Data for analysis >>
___

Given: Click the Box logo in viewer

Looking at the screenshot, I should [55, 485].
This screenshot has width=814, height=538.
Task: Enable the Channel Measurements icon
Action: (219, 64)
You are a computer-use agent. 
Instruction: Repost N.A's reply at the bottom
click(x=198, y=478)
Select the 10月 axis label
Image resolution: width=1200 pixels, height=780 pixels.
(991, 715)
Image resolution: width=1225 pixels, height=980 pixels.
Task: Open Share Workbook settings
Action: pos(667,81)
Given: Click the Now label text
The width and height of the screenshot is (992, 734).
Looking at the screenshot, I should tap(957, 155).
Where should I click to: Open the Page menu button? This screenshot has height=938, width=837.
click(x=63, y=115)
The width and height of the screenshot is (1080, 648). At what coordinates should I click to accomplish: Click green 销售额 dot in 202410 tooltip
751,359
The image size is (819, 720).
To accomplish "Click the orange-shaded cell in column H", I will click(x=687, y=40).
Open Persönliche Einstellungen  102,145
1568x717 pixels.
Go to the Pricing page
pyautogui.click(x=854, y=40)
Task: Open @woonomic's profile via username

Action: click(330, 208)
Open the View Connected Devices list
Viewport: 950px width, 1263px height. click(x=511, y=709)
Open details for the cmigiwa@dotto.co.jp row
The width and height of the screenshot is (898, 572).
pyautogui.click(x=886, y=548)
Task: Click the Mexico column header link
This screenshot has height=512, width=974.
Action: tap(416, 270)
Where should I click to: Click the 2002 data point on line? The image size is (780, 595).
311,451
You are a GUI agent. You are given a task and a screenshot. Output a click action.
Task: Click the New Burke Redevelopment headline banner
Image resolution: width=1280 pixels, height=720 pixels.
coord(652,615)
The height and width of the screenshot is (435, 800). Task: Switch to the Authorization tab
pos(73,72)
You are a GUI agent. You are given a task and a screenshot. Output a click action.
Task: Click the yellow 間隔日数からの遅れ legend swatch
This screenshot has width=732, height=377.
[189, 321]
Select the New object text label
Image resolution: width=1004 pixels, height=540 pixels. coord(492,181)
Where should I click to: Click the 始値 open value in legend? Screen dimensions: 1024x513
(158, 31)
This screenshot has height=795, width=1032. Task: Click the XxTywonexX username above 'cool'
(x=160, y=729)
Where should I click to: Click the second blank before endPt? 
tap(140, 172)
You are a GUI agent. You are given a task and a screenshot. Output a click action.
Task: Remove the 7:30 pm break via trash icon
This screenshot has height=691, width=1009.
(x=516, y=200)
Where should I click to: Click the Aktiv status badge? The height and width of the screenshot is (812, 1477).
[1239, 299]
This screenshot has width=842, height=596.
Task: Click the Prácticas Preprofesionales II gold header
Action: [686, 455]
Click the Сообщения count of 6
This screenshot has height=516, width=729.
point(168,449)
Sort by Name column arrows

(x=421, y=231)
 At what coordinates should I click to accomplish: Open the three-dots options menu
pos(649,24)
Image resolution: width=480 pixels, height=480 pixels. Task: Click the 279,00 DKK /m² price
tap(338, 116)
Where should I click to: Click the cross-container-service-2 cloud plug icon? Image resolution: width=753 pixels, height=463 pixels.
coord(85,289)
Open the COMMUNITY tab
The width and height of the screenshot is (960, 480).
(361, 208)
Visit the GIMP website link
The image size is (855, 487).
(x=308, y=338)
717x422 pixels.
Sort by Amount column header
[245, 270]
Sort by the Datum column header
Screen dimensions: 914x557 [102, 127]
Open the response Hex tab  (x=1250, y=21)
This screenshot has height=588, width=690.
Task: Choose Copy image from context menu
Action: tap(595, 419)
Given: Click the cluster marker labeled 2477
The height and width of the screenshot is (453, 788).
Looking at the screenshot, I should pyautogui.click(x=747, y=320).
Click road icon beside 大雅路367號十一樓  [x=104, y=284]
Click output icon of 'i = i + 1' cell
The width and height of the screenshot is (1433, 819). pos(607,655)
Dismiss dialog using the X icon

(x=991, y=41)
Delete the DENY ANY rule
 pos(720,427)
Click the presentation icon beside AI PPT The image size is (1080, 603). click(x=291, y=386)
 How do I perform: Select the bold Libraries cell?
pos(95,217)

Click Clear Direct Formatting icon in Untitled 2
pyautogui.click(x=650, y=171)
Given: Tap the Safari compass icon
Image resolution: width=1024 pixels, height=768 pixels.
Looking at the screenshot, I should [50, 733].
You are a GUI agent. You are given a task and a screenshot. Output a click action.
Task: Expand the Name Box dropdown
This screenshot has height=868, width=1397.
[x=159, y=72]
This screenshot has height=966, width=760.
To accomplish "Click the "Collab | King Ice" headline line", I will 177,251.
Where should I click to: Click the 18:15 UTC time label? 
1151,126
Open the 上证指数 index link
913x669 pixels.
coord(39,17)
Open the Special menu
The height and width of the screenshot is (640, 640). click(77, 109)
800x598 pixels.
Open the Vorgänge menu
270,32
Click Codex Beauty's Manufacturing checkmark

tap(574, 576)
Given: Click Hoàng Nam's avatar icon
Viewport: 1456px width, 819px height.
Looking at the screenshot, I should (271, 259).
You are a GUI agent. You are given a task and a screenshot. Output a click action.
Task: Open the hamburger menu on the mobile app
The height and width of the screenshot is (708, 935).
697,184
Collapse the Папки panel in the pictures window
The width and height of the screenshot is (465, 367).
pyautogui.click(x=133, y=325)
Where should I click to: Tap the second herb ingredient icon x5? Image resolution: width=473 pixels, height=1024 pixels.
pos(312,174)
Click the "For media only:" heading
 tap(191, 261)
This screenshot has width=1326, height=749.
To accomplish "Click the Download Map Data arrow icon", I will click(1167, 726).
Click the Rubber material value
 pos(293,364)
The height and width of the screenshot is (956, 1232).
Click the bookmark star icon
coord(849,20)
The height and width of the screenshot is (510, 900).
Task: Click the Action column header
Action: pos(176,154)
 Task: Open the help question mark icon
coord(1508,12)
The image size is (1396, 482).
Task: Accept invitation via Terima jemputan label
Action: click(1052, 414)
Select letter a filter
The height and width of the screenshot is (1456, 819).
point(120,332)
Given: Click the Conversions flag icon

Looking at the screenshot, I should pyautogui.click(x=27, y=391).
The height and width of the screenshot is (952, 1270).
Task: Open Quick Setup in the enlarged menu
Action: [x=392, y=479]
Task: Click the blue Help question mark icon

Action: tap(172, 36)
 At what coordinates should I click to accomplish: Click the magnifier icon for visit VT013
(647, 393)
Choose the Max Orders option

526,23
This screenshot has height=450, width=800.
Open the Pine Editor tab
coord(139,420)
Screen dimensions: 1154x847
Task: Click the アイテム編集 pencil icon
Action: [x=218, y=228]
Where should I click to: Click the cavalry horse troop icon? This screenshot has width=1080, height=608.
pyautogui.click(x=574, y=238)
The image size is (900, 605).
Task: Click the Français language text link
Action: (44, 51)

___

The answer must be every line of the entries that includes the word "beside".

Worked solution >>
Click road icon beside 大雅路367號十一樓  [x=104, y=284]
Click the presentation icon beside AI PPT The image size is (1080, 603). click(x=291, y=386)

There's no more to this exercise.